Here, we describe VDJdive, a computational method developed with these principles in mind; it implements the EM algorithm to predict the true clonotypes of ambiguous cells by considering known chain pairings from other cells in the same sample. We also introduced ECLIPSE (Enhanced CLonotypic Inference via Prediction of Single-cell Expression), a method which builds on VDJdive to discern true biological expression of extra TCR chains from technical artifacts and incorporate the presence of these 3 TCR chain clones into the final clonal annotations. Together, our approach greatly enhances the ability of users to track individual T cell clones through its ability to tangibly reduce the percentage of cells without annotated clonotypes and markedly increase the size of both moderate and large clones (Fig. 3e–f, Extended Data Fig. 1a, Fig. 5b–c, Fig. 5e–f, Fig. 5h–i).
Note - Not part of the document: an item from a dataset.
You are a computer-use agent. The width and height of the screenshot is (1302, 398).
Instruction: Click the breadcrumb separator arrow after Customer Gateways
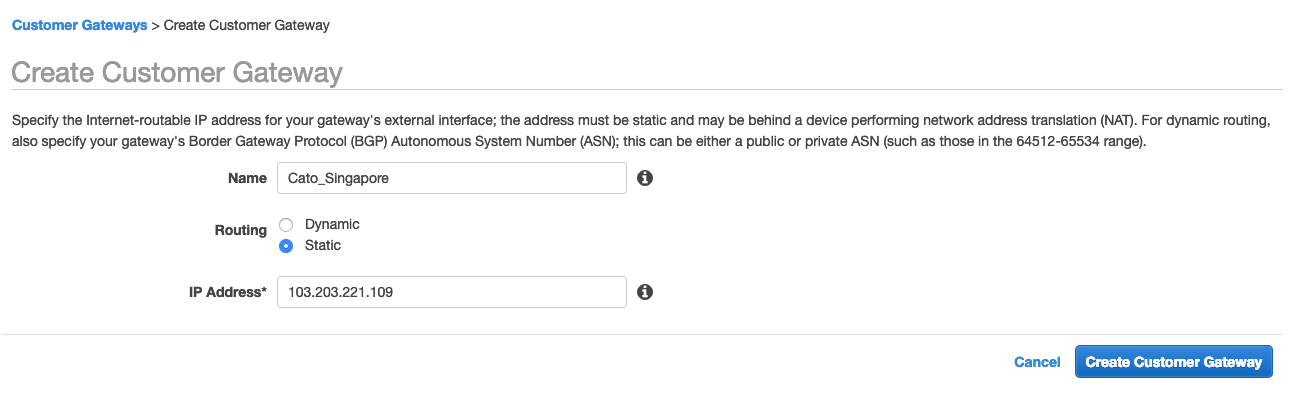click(x=155, y=25)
However, this increased power to annotate clones does not sacrifice accuracy: permutation testing revealed that, regardless of the chains detected in each cell, clones defined by VDJdive/ECLIPSE are far more phenotypically consistent than could be explained by chance (Fig. 4e–f). In fact, our approach is able to reliably predict TCR chains lost to chain “dropout” in the TCR-sequencing library but present in the cell and the RNA-sequencing library (Fig. 4a, Extended Data Fig. 2g). Similarly, it possesses the ability to decipher true biological expression of chains from false chains artificially added during data simulations (Fig. 4b). In this way, VDJdive/ECLIPSE hedge against the inevitable technical challenges of scTCR-seq (i.e. chain “dropout”, TCR contamination, cellular doublets), recovering the true biological signal present in each cell.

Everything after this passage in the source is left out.